Retype each entry below, keeping every character the same.

Content starts

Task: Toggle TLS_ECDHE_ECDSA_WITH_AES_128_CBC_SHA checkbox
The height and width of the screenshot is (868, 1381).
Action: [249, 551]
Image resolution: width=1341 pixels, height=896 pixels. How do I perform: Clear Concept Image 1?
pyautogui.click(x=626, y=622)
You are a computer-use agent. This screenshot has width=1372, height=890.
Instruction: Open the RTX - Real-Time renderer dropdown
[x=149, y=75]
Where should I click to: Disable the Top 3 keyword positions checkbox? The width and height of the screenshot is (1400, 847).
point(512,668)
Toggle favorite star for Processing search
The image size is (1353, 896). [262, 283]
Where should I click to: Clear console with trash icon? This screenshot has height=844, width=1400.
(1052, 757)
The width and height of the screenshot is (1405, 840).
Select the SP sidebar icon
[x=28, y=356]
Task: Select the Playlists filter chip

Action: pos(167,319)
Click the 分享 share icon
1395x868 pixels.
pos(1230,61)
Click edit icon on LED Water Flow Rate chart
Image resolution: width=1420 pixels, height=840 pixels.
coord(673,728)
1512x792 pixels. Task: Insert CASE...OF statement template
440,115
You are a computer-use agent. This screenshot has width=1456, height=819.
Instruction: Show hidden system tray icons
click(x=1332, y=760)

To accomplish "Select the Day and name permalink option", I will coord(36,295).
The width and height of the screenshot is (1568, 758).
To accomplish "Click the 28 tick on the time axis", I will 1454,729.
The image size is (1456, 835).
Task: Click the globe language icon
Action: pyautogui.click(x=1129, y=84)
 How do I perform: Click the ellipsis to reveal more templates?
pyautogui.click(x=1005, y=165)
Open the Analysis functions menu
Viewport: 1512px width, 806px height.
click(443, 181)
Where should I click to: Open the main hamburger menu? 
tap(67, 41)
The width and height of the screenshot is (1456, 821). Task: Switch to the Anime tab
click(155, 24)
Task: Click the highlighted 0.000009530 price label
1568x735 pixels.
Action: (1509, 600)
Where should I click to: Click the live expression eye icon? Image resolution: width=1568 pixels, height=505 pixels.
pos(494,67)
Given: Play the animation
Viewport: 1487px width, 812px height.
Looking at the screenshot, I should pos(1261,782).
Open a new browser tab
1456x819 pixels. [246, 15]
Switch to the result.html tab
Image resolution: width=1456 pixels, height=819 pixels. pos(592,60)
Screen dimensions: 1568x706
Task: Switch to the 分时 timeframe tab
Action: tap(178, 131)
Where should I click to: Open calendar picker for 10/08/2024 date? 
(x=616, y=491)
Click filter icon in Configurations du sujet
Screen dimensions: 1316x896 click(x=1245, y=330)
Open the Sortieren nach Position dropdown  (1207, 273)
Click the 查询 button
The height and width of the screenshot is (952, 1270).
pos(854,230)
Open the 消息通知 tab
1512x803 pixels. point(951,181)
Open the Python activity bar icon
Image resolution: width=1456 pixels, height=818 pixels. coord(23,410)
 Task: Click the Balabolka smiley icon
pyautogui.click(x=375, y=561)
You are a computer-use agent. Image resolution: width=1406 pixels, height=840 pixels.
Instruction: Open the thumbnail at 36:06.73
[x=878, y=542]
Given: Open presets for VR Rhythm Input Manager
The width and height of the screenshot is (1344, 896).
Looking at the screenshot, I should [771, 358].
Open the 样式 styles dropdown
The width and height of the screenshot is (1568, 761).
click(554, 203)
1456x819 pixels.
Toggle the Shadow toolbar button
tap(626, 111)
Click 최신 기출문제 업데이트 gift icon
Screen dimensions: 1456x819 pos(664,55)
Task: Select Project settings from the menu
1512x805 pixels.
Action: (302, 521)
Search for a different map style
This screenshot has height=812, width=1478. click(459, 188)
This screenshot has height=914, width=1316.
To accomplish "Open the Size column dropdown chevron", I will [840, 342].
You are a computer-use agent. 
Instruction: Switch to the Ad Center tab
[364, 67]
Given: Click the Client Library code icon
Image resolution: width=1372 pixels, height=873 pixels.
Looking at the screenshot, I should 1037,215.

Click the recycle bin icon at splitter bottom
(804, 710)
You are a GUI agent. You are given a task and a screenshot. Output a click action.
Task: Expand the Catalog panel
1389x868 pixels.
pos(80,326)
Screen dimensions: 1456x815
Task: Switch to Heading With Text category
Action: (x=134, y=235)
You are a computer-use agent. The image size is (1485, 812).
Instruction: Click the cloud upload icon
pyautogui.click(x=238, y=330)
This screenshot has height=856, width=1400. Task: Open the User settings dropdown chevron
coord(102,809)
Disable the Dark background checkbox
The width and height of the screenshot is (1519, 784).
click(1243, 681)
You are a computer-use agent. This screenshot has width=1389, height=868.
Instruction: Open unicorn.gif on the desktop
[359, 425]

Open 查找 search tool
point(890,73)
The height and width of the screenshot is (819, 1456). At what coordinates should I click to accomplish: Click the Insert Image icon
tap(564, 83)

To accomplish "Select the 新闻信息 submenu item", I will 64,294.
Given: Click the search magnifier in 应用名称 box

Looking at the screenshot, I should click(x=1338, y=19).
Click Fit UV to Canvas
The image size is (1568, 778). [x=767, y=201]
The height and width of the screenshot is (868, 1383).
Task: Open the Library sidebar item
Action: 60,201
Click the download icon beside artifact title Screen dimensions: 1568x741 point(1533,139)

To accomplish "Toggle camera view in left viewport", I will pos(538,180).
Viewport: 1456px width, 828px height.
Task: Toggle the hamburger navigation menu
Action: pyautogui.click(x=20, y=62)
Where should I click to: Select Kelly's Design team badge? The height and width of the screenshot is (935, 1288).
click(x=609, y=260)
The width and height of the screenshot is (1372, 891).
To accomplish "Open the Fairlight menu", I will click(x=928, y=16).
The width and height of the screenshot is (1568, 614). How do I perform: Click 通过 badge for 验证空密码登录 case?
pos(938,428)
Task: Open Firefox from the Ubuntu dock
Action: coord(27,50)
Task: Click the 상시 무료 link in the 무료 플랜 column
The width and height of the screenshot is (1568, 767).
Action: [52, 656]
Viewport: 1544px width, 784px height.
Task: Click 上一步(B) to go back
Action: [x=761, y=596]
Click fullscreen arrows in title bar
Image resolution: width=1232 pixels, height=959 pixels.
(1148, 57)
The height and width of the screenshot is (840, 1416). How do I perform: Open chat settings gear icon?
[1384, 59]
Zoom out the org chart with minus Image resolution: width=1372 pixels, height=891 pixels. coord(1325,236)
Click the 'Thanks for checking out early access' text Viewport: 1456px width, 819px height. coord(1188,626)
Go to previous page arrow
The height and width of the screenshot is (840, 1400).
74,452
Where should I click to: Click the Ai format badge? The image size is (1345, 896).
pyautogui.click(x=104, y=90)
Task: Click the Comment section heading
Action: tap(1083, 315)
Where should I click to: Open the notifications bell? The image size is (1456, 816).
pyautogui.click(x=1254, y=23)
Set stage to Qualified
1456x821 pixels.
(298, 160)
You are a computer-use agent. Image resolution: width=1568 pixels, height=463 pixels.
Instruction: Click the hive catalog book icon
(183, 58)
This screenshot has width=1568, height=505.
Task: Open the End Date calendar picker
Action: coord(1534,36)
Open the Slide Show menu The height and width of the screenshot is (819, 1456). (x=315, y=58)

Content ends

▶ _SOLUTION TO THE EXERCISE_:
Task: Toggle TLS_ECDHE_ECDSA_WITH_AES_128_CBC_SHA checkbox
The height and width of the screenshot is (868, 1381).
Action: [249, 551]
Image resolution: width=1341 pixels, height=896 pixels. How do I perform: Clear Concept Image 1?
pyautogui.click(x=626, y=622)
You are a computer-use agent. This screenshot has width=1372, height=890.
Instruction: Open the RTX - Real-Time renderer dropdown
[x=149, y=75]
Where should I click to: Disable the Top 3 keyword positions checkbox? The width and height of the screenshot is (1400, 847).
point(512,668)
Toggle favorite star for Processing search
The image size is (1353, 896). [262, 283]
Where should I click to: Clear console with trash icon? This screenshot has height=844, width=1400.
(1052, 757)
The width and height of the screenshot is (1405, 840).
Select the SP sidebar icon
[x=28, y=356]
Task: Select the Playlists filter chip

Action: pos(167,319)
Click the 分享 share icon
1395x868 pixels.
pos(1230,61)
Click edit icon on LED Water Flow Rate chart
Image resolution: width=1420 pixels, height=840 pixels.
coord(673,728)
1512x792 pixels. Task: Insert CASE...OF statement template
440,115
You are a computer-use agent. This screenshot has width=1456, height=819.
Instruction: Show hidden system tray icons
click(x=1332, y=760)

To accomplish "Select the Day and name permalink option", I will coord(36,295).
The width and height of the screenshot is (1568, 758).
To accomplish "Click the 28 tick on the time axis", I will 1454,729.
The image size is (1456, 835).
Task: Click the globe language icon
Action: pyautogui.click(x=1129, y=84)
 How do I perform: Click the ellipsis to reveal more templates?
pyautogui.click(x=1005, y=165)
Open the Analysis functions menu
Viewport: 1512px width, 806px height.
click(443, 181)
Where should I click to: Open the main hamburger menu? 
tap(67, 41)
The width and height of the screenshot is (1456, 821). Task: Switch to the Anime tab
click(155, 24)
Task: Click the highlighted 0.000009530 price label
1568x735 pixels.
Action: (1509, 600)
Where should I click to: Click the live expression eye icon? Image resolution: width=1568 pixels, height=505 pixels.
pos(494,67)
Given: Play the animation
Viewport: 1487px width, 812px height.
Looking at the screenshot, I should pos(1261,782).
Open a new browser tab
1456x819 pixels. [246, 15]
Switch to the result.html tab
Image resolution: width=1456 pixels, height=819 pixels. pos(592,60)
Screen dimensions: 1568x706
Task: Switch to the 分时 timeframe tab
Action: tap(178, 131)
Where should I click to: Open calendar picker for 10/08/2024 date? 
(x=616, y=491)
Click filter icon in Configurations du sujet
Screen dimensions: 1316x896 click(x=1245, y=330)
Open the Sortieren nach Position dropdown  (1207, 273)
Click the 查询 button
The height and width of the screenshot is (952, 1270).
pos(854,230)
Open the 消息通知 tab
1512x803 pixels. point(951,181)
Open the Python activity bar icon
Image resolution: width=1456 pixels, height=818 pixels. coord(23,410)
 Task: Click the Balabolka smiley icon
pyautogui.click(x=375, y=561)
You are a computer-use agent. Image resolution: width=1406 pixels, height=840 pixels.
Instruction: Open the thumbnail at 36:06.73
[x=878, y=542]
Given: Open presets for VR Rhythm Input Manager
The width and height of the screenshot is (1344, 896).
Looking at the screenshot, I should [771, 358].
Open the 样式 styles dropdown
The width and height of the screenshot is (1568, 761).
click(554, 203)
1456x819 pixels.
Toggle the Shadow toolbar button
tap(626, 111)
Click 최신 기출문제 업데이트 gift icon
Screen dimensions: 1456x819 pos(664,55)
Task: Select Project settings from the menu
1512x805 pixels.
Action: (302, 521)
Search for a different map style
This screenshot has height=812, width=1478. click(459, 188)
This screenshot has height=914, width=1316.
To accomplish "Open the Size column dropdown chevron", I will [840, 342].
You are a computer-use agent. 
Instruction: Switch to the Ad Center tab
[364, 67]
Given: Click the Client Library code icon
Image resolution: width=1372 pixels, height=873 pixels.
Looking at the screenshot, I should 1037,215.

Click the recycle bin icon at splitter bottom
(804, 710)
You are a GUI agent. You are given a task and a screenshot. Output a click action.
Task: Expand the Catalog panel
1389x868 pixels.
pos(80,326)
Screen dimensions: 1456x815
Task: Switch to Heading With Text category
Action: (x=134, y=235)
You are a computer-use agent. The image size is (1485, 812).
Instruction: Click the cloud upload icon
pyautogui.click(x=238, y=330)
This screenshot has height=856, width=1400. Task: Open the User settings dropdown chevron
coord(102,809)
Disable the Dark background checkbox
The width and height of the screenshot is (1519, 784).
click(1243, 681)
You are a computer-use agent. This screenshot has width=1389, height=868.
Instruction: Open unicorn.gif on the desktop
[359, 425]

Open 查找 search tool
point(890,73)
The height and width of the screenshot is (819, 1456). At what coordinates should I click to accomplish: Click the Insert Image icon
tap(564, 83)

To accomplish "Select the 新闻信息 submenu item", I will 64,294.
Given: Click the search magnifier in 应用名称 box

Looking at the screenshot, I should click(x=1338, y=19).
Click Fit UV to Canvas
The image size is (1568, 778). [x=767, y=201]
The height and width of the screenshot is (868, 1383).
Task: Open the Library sidebar item
Action: 60,201
Click the download icon beside artifact title Screen dimensions: 1568x741 point(1533,139)

To accomplish "Toggle camera view in left viewport", I will pos(538,180).
Viewport: 1456px width, 828px height.
Task: Toggle the hamburger navigation menu
Action: pyautogui.click(x=20, y=62)
Where should I click to: Select Kelly's Design team badge? The height and width of the screenshot is (935, 1288).
click(x=609, y=260)
The width and height of the screenshot is (1372, 891).
To accomplish "Open the Fairlight menu", I will click(x=928, y=16).
The width and height of the screenshot is (1568, 614). How do I perform: Click 通过 badge for 验证空密码登录 case?
pos(938,428)
Task: Open Firefox from the Ubuntu dock
Action: coord(27,50)
Task: Click the 상시 무료 link in the 무료 플랜 column
The width and height of the screenshot is (1568, 767).
Action: [52, 656]
Viewport: 1544px width, 784px height.
Task: Click 上一步(B) to go back
Action: [x=761, y=596]
Click fullscreen arrows in title bar
Image resolution: width=1232 pixels, height=959 pixels.
(1148, 57)
The height and width of the screenshot is (840, 1416). How do I perform: Open chat settings gear icon?
[1384, 59]
Zoom out the org chart with minus Image resolution: width=1372 pixels, height=891 pixels. coord(1325,236)
Click the 'Thanks for checking out early access' text Viewport: 1456px width, 819px height. coord(1188,626)
Go to previous page arrow
The height and width of the screenshot is (840, 1400).
74,452
Where should I click to: Click the Ai format badge? The image size is (1345, 896).
pyautogui.click(x=104, y=90)
Task: Click the Comment section heading
Action: tap(1083, 315)
Where should I click to: Open the notifications bell? The image size is (1456, 816).
pyautogui.click(x=1254, y=23)
Set stage to Qualified
1456x821 pixels.
(298, 160)
You are a computer-use agent. Image resolution: width=1568 pixels, height=463 pixels.
Instruction: Click the hive catalog book icon
(183, 58)
This screenshot has width=1568, height=505.
Task: Open the End Date calendar picker
Action: coord(1534,36)
Open the Slide Show menu The height and width of the screenshot is (819, 1456). (x=315, y=58)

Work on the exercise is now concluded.